4.1. Encoding State within an IP header

    In this section, we discuss the third option: storing the additional
    states in the IP header. The biggest problem with using the IP header
    is to find enough space to insert the extra information. The main
    challenge is to remain fully compatible with current standards and
    protocols. In particular, we want the network domain to be transparent
    to end-to-end protocols, i.e., the egress node should restore the
    fields changed by ingress and interior nodes to their original values.
    In this respect, we observe that there is an ip_off field in the IPv4
    header to support packet fragmentation/reassembly which is rarely
    used. For example, by analyzing the traces of over 1.7 million packets
    on an OC-3 link [nlanr], we found that less than 0.22% of all packets
    were fragments. In addition, ther are a relatively small number of
    distinct fragment sizes. Therefore, it is possible to use a fraction
    of ip_off field to encode the fragment sizes, and the remaining bits
    to encode DPS information. The idea can be implemented as follows.
    When a packet arrives at an ingress node, the node checks whether a
    packet is a fragment or needs to be fragmented. If neither of these
    is true, all 13 bits of the ip_off field in the packet header will be
    used to encode DPS values. If the packet is a fragment, the fragment
    size is recoded into a more efficient representation and the rest of
    the bits is used to encode the DPS information. The fragment size field
    will be restored at the egress node.

    In the above, we make the implicit assumption that a packet can be
    fragmented only by ingress nodes, and not by interior nodes.  This is
    consistent with the diffserv view that the forwarding behavior of a
    network's component is engineered to be compatible throughout a domain.

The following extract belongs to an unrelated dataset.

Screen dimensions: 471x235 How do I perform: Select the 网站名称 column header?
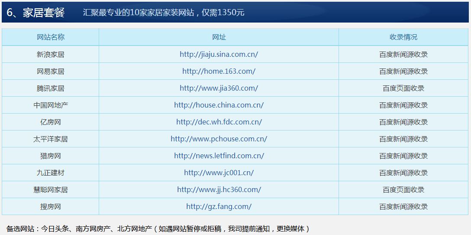coord(51,37)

    In summary, this gives us up to 13 bits in the current IPv4 header to
    encode the PHB specific state.

 4.2. Example of State Encoding

    The state encoding is PHB dependent. In this section, we give
    examples of encoding the state for the services described in
    Section 3.

 4.2.1. Encoding Flow's Rate

    Recall that in SPFQ, the PHB state is determined by the
    current rate of the flow to which the packet belongs. One possible
    way to represent the rate estimate is to restrict it to only a
    small number of possible values. For example if we limit it to 128
    values, only seven bits are needed to represent this rate. While 
    this can be a reasonable solution in practice, in the following we 
    propose a more sophisticated representation that allows us to 
    express a larger range of values.

    Let r denote the packet label. In the most general case r could be
    a floating poing number. To represent r we use an m bit mantissa 
    and an n bit exponent. Since r >= 0, it is possible to gain

  Stoica et al                 Expires April 2003                 [Page 11]
  Internet Draft        PHBs based on Dynamic Packet State     October 2002

    an extra bit for mantissa. For this we consider two cases: 
    (a) if r >= 2^m we represent r as the closest value of the form 
    u 2^v, where 2^m <= u <= 2^(m+1). Then, since the (m+1)-th most 
    significant bit in the u's representation is always 1, we can 
    ignore it. As an example, assume m = 3, n = 4, and r = 19 = 10011. 
    Then 19 is represented as 18 = u*2^v, where u = 9 = 1001 and v = 1. 
    By ignoring the first bit in the representation of u the mantissa 
    will store 001, while the exponent will be 1. 
    (b) On the other hand, if r < 2^m, the mantissa will contain r, 
    while the exponent will be 2^n - 1. For example, for m = 3, 
    n = 4, and r = 6 = 110, the mantissa is 110, while the exponent
    is 1111. Converting from one format to another can be efficiently
    implemented. Figure 2 shows the conversion code in C. For 
    simplicity, here we assume that integers are truncated rather than 
    rounded when represented in floating point.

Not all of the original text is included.